TASK TO COMPLETE:
Nothing but the lines from the one with "You are a computer-use agent. Viewport: 868px" through the last line of the data should be restated, each word for word.
::: DATA PROVIDED
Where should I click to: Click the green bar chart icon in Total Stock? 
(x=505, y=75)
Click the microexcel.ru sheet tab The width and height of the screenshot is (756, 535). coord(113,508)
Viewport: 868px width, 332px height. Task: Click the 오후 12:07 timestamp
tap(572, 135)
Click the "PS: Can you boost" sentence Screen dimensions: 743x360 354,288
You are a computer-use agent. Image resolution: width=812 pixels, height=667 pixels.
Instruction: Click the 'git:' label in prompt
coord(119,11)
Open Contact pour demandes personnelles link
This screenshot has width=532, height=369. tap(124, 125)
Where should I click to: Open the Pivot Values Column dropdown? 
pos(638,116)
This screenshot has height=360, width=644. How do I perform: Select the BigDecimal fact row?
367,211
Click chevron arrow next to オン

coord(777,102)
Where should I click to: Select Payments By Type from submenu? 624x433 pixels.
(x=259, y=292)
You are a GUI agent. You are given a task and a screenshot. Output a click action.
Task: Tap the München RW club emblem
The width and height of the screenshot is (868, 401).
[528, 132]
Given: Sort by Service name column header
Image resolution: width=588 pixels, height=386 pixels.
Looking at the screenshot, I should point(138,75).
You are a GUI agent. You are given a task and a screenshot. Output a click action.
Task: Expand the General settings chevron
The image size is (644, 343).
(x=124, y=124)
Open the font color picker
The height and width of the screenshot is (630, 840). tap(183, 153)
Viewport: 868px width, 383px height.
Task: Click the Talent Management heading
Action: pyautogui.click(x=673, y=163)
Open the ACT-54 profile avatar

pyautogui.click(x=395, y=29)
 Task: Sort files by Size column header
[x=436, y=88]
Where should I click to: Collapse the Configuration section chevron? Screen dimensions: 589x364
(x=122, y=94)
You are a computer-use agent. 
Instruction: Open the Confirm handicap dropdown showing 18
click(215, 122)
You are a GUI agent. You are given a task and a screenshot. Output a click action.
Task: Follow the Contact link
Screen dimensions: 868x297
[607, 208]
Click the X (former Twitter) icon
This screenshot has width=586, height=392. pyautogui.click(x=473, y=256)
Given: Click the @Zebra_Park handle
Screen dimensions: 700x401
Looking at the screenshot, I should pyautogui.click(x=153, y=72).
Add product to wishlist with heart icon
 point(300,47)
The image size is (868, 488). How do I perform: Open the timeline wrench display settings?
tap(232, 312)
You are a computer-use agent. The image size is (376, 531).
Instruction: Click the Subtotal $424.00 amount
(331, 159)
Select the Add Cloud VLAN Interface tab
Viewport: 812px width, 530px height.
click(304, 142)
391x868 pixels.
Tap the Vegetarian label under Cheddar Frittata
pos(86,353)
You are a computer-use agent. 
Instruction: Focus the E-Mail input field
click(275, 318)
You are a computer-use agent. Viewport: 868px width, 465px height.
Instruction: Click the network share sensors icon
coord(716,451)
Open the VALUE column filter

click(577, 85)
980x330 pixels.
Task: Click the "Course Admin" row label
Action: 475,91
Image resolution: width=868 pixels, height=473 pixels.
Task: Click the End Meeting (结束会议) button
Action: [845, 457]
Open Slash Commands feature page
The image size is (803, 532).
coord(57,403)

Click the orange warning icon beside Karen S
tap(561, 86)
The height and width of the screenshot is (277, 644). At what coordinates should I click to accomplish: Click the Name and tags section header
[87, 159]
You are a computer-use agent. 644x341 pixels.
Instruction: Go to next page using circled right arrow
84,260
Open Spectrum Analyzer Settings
::::::
SOLVED PROBLEM:
You are a computer-use agent. Viewport: 868px width, 465px height.
Instruction: Click the network share sensors icon
coord(716,451)
Open the VALUE column filter

click(577, 85)
980x330 pixels.
Task: Click the "Course Admin" row label
Action: 475,91
Image resolution: width=868 pixels, height=473 pixels.
Task: Click the End Meeting (结束会议) button
Action: [845, 457]
Open Slash Commands feature page
The image size is (803, 532).
coord(57,403)

Click the orange warning icon beside Karen S
tap(561, 86)
The height and width of the screenshot is (277, 644). At what coordinates should I click to accomplish: Click the Name and tags section header
[87, 159]
You are a computer-use agent. 644x341 pixels.
Instruction: Go to next page using circled right arrow
84,260
Open Spectrum Analyzer Settings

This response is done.